Trump Wollman Ice Skating Rink in Central Park

Donald Trump in The Art of the Deal

“For nearly seven years I watched from the window of my office as the city tried to rebuild Wollman Ice-Skating Rink in Central Park. At the end of that time, millions of dollars had been wasted and the job was farther from being completed than when the work began. They were all set to rip out the concrete and start over when I finally couldn’t stand it anymore, and I offered to do it myself. The job took 4 months to complete at a fraction of the city’s cost.

I discovered that the city’s incompetence had extended to every imaginable detail, large and small. One week after I’d made my deal to take over rebuilding the rink, a city report was released on mistakes made over the past six years. The report provided an astounding chronology of sloppiness, indecision, incompetence, and stupidity, but it came to absolutely no conclusions about who was responsible for the fiasco and what could be done to avoid such failures in the future. If it weren’t so pathetic, it would have been almost comical.

Repairs on the Wollman Rink in Central Park, built in 1955, were started in 1980 by a general contractor unconnected to Trump. Despite an expected 2 1⁄2-year construction schedule, the repairs were not completed by 1986. Trump took over the project, completed it in three months for $750,000 less than the initial budget of $1.95 million, and operated the rink for one year with all profits going to charity in exchange for the rink’s concession rights.”

 

Forbes:

“Once upon a time there was an ice skating rink in Central Park that could no longer make ice. No one could figure out how to fix the skating rink. Years went by and millions of dollars were spent and still no ice. One day a white knight wearing a bright red tie showed up and said: ‘ Let there be ice!’ Four months later there was ice. When asked by the press why the people had been unable to fix the rink themselves the knight said ‘they’re very nice people and I like them very much but they’re all idiots!’ And everyone lived happily ever after.”

Enter the Donald. In late May of 1986, the 39-year-old Trump made an offer to Mayor Ed Koch. Trump would step in and take over the construction and operation of the project for no profit and have it up and running in time for the holiday season. Koch tried mightily and quite sneakily tried to reject Trump’s offer. A very public Trump-Koch feud ensued; Donald ultimately prevailed taking on the responsibility to finish the rink in less than six months for no more than $3 million. The city politicos could only hope that when Donald failed it would divert attention from their own incompetence.

Instead of failing, Trump finished the job in just four months at a final cost 25% below the budget. It wasn’t rocket science according to Trump. It was common sense and “management.” But the incident also demonstrated Trump’s mastery and command of public relations and how to attract massive amounts of free press.

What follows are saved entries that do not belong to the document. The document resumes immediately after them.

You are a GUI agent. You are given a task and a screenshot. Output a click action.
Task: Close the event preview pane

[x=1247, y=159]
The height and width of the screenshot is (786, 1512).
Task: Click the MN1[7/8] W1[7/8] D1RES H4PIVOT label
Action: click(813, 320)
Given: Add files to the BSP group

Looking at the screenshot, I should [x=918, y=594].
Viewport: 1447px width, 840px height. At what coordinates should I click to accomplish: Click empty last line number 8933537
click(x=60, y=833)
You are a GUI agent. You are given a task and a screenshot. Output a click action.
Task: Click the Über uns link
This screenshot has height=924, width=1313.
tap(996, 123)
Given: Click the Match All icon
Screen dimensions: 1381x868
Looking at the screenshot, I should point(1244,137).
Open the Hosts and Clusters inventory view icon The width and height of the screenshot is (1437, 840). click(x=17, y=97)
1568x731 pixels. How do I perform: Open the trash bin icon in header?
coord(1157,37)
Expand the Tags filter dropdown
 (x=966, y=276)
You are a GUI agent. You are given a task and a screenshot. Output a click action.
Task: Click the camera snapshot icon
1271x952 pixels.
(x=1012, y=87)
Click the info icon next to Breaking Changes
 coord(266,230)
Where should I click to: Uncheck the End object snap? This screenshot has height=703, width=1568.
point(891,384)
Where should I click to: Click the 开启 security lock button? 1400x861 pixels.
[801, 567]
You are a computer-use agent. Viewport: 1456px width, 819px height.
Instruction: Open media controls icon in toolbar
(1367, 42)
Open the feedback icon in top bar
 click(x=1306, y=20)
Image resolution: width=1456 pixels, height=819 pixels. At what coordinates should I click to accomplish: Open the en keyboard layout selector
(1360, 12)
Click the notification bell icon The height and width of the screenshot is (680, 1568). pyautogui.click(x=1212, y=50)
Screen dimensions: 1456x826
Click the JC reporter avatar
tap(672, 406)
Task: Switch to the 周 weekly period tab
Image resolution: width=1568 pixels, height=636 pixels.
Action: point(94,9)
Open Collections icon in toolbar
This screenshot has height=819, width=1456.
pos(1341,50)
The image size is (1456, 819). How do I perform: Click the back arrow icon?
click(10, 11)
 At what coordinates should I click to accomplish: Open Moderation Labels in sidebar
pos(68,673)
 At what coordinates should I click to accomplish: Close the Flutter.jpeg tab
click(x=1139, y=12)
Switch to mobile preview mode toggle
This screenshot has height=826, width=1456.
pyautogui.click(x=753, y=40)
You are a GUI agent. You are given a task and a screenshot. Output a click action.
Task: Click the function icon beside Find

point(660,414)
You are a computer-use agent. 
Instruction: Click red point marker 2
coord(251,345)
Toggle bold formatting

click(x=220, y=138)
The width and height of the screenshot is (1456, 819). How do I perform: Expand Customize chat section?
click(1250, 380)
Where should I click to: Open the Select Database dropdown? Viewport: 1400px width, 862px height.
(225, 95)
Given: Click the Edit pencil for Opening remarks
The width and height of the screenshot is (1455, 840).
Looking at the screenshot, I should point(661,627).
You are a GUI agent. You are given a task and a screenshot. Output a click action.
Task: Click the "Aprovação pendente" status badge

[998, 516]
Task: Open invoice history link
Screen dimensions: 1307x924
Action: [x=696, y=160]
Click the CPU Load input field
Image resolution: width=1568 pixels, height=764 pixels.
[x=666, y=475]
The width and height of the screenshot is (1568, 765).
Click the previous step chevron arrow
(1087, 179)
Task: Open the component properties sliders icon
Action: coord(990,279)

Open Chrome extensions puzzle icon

Trump learned that the press likes drama and extremes–positive or negative–and was hungry for every morsel about this otherwise insignificant project. Any milestone of the project’s progress resulted in press conferences often with ceremony, pomp and circumstance, and frequently, celebrity-filled. When concrete was laid: press conference. Construction complete: press conference. The first ice: press conference. The Grand Opening included Dick Button, Peggy Fleming and Scott Hamilton to name a few. Everything became an event and free promotion. City officials stopped attending press conference because it was actually becoming an embarrassment. The rink which had been a perpetual money loser started making money immediately which Trump donated to charity.

Trump’s thought process, approach and management style for the Wollman problem are quite accurately laid out in a short and rather entertaining chapter in his The Art of the Deal. But are the skills used in fixing a failed city project transferable to fixing a broken political system?

Maybe more than people think. In his own style, using only earned media, Trump has dominated the nation’s entire political agenda and its airwaves, created a new language of bluntness, upended political correctness (tone be damned), freely criticized mainstream media and brought life to a moribund citizenry even if creating a bit of acrimony and anger along the way.

 

Trump could be that super-anomaly – making us fundamentally rethink our collective description of political reality. When the dust settles we might end up with a new paradigm on how to best fix our problems. The world is a dangerous place with problems left and right. But we do need to ask ourselves how to best deal with the less dangerous world filled with Wollman Rinks. Maybe if we can start to solve small problems, people will start believing we can solve big ones.

Wollman Rink has been featured in several movies, including Love Story and Serendipity.